“A”-2
1928, rev. 23 July 1942
6.2 Kay: although possibly a composite figure, this almost certainly
refers to Irving Kaplan, who used the pseudonym of Roger Kaigh, by which name
LZ referred to him privately as well. Kaplan was a classmate of LZ’s at Columbia
University and maintained his friendship for many years. LZ refers to “Roger
Kaigh” and quotes from his essay “Paper” in “American Poetry 1920-1930,”
originally published in The Symposium
(Jan. 1931); see Prep+ 147. For a
detailed discussion of “Roger Kaigh,” his essay and connections with both LZ
and Bunting, see Andrew Crozier, “Paper Bunting.”

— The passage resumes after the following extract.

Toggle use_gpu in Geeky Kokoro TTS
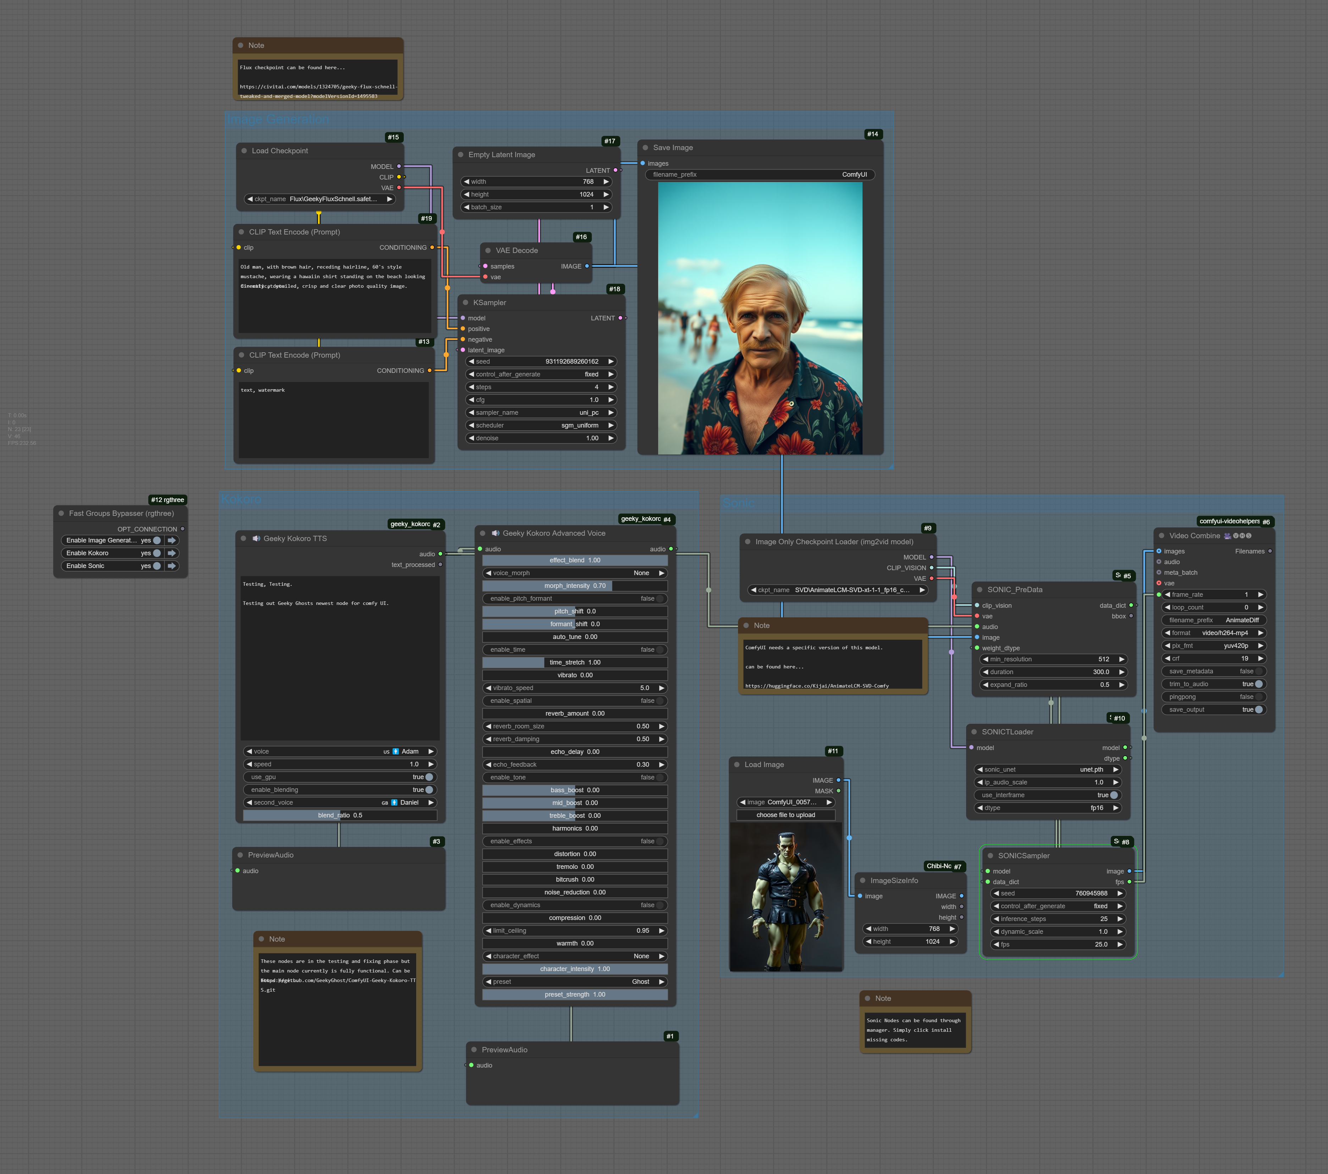 [x=429, y=777]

6.4 itch according to its wonts: < “each
according to his ability, to each according to his needs!” From Karl Marx, Critique of the Gotha Program (1875):
“In a higher phase of communist society, after the enslaving subordination of
the individual to the division of labor, and therewith also the antithesis
between mental and physical labor, has vanished; after labor has become not
only a means of life but life's prime want; after the productive forces have
also increased with the all-around development of the individual, and all the
springs of co-operative wealth flow more abundantly—only then then can the
narrow horizon of bourgeois right be crossed in its entirety and society
inscribe on its banners: From each according to his ability, to each according
to his needs!” Phrases from this passage appear at 8.45.30-46.2.
6.5 Johann
Sebastian: Bach (see 1.1.2).
6.6 traduction:
Fr. translation; with sense of traduce.
6.13 Epos:
an epic or a number of poems that treat an epic theme (AHD).
6.14 One
Greek carrying off at least two wives…: referring to Agamemnon and the sack
of Troy by the Greeks (see note at 6.18); in the original version of this
movement published in An “Objectivists”
Anthology, LZ specifically names Agamemnon here. Cf. quotation from
Herodotus in Bottom 364.
6.16 Epopt
caryatids: epopt = person initiated into religious mysteries; caryatid =
supporting column sculptured in the form of a draped female figure, with the
origin of the word meaning women of Caryae, a village in southern Greece (AHD).
6.18 (Agamemnon):
leader of the Greeks in the Trojan war, who had a number of unfortunate
experiences involving women: for offending Artemis, he sacrificed his daughter
Iphigenia in order for the Greek army to set sail for Troy; he quarreled with
Achilles over the captive girl Briseis; he took Cassandra as part of his war
booty during the sack of Troy; and met his demise at the hands of his wife
Clytemnestra on his return home. Of course, this whole string of events was set
off by Paris’ “kidnapping” of Helen, wife of Menelaus who was brother of
Agamemnon.
6.19 Ritornelle:
It. a refrain in music.
6.22 torus:
bulging rounded projection or swelling.
6.24 Ricky:
LZ’s friend Richard Chambers; see 3.9.3.
7.8 liveforever:
see 1.4.29.
7.9 Hyaline:
resembling glass, as in translucence or transparency, glassy (AHD). Corman
suggests (“A”-2 112) this may evoke a use of the word by EP in a famous watery
passage of Canto 2: “Lithe turning of water / sinews of Poseidon, / Black azure
and hyaline, / glass wave over Tyro…” (9-10). However, LZ often claimed he had
not yet read any of the Cantos at the
time he wrote the first movements of “A”
in 1928; see Leggott who presents compelling evidence backing LZ claim
(146-147).
7.29 It
is not the sea, but what floats over it: Cf. Walt Whitman’s
“Song of the Banner at Daybreak” in Drum-Taps
(1872); lines spoken by “The Poet”:
Fresh and rosy red the
sun is mounting high,
On floats the sea in distant blue careering through its channels,
On floats the wind over the breast of the sea setting in toward land,
The great steady wind from west or west-by-south,
Floating so buoyant with milk-white foam on the waters.
But I am not the sea nor
the red sun,
I am not the wind with girlish laughter,
Not the immense wind which strengthens, not the wind which lashes,
Not the spirit that ever lashes its own body to terror and death,
But I am that which unseen comes and sings, sings, sings,
Which babbles in brooks and scoots in showers on the land,
Which the birds know in the woods mornings and evenings,
And the shore-sands know and the hissing wave, and that banner and pennant,
Aloft there flapping and flapping.
8.7 (cantata):
a vocal and instrumental piece composed of choruses, solos and recitatives
(AHD).
8.10 Wrigleys: popular chewing gum, whose spearmint flavor has a red and
green package design. Corman notes that advertisements at the time showed a boy
and girl in an idyllic setting (“A-2” 114).
8.16 Around Thy tomb here sit we weeping:
from the final chorus of J.S. Bach’s St.
Matthew Passion, sung around the dead Christ’s tomb by the Apostles (No. 67
Recitative (Soli) with Chorus and No. 68 Chorus).